-- Opening Marker --
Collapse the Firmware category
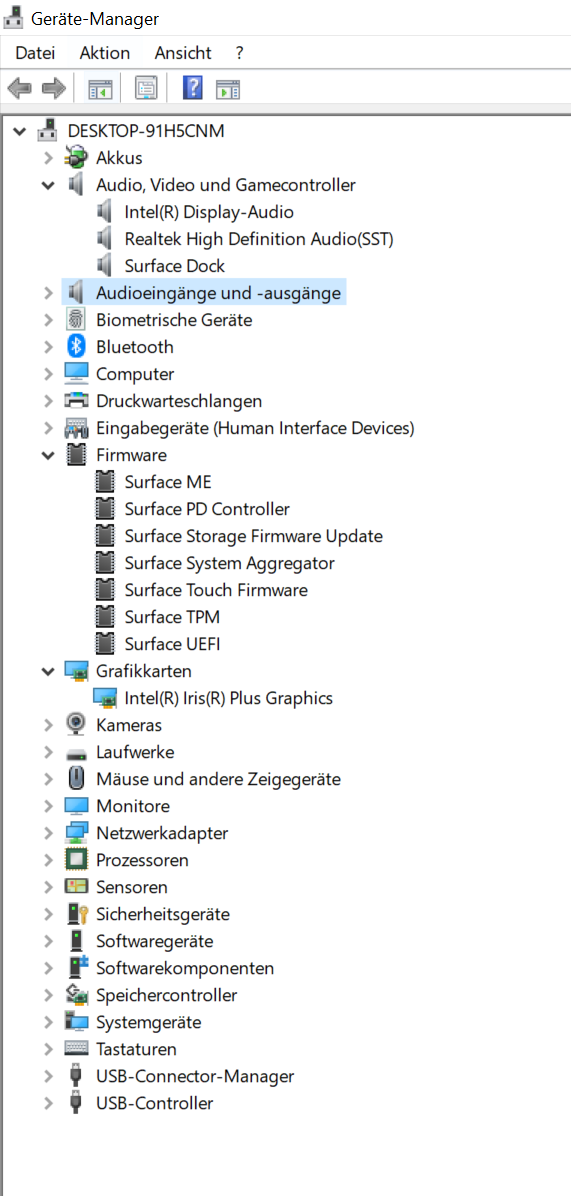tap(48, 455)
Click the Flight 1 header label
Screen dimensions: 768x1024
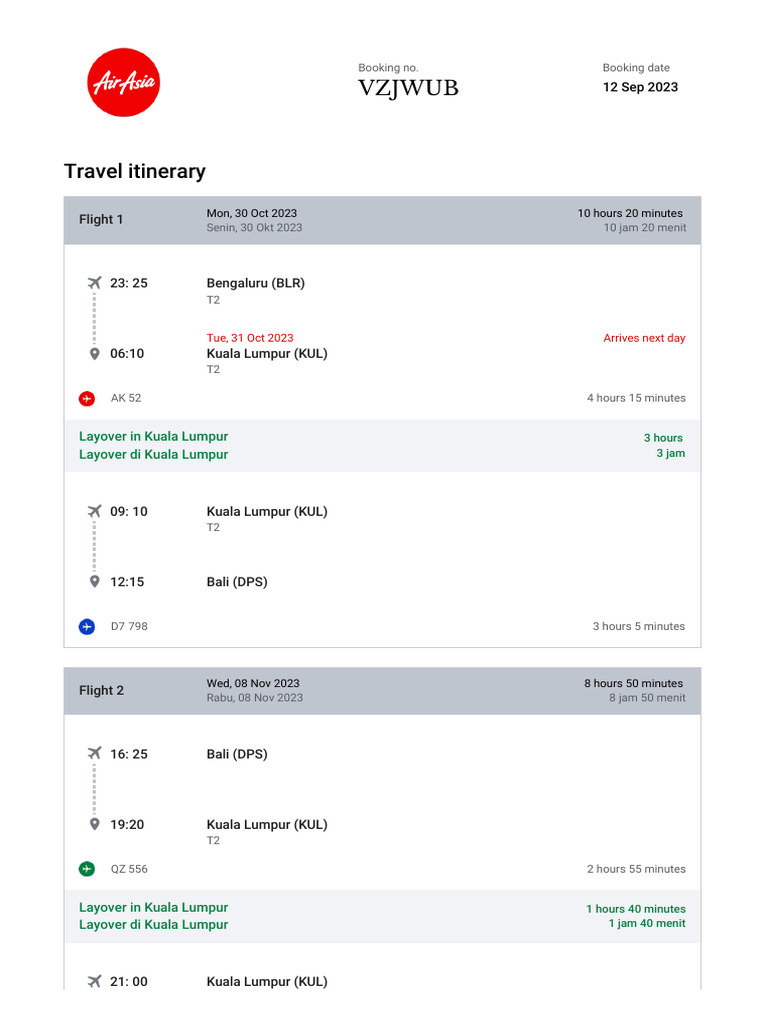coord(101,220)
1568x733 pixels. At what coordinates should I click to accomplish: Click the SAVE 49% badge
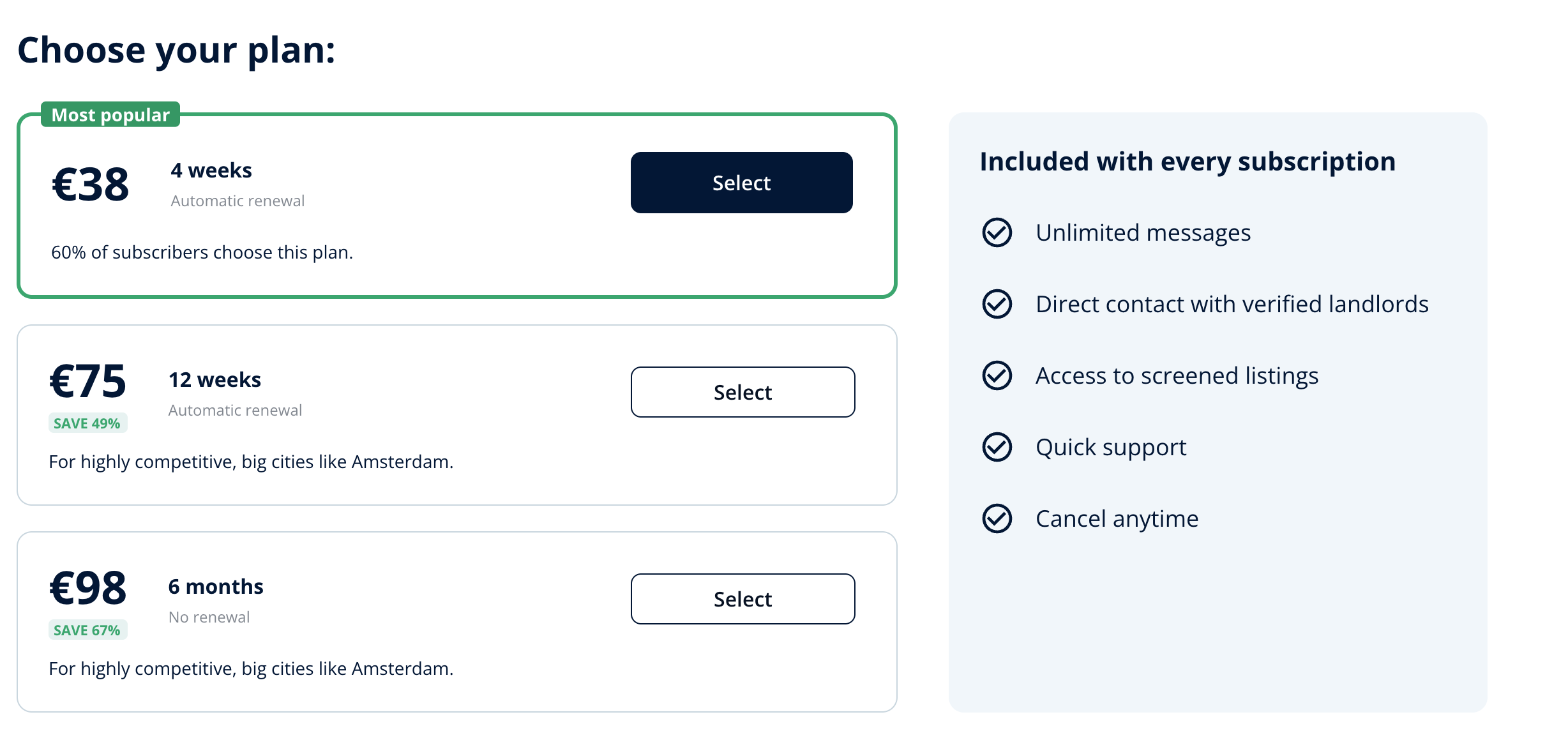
-- Closing Marker --
What the answer needs is every line from the one containing "Click the Flight 1 header label" through the final line of the data above, copied exactly, without pictures.

Click the Flight 1 header label
Screen dimensions: 768x1024
coord(101,220)
1568x733 pixels. At what coordinates should I click to accomplish: Click the SAVE 49% badge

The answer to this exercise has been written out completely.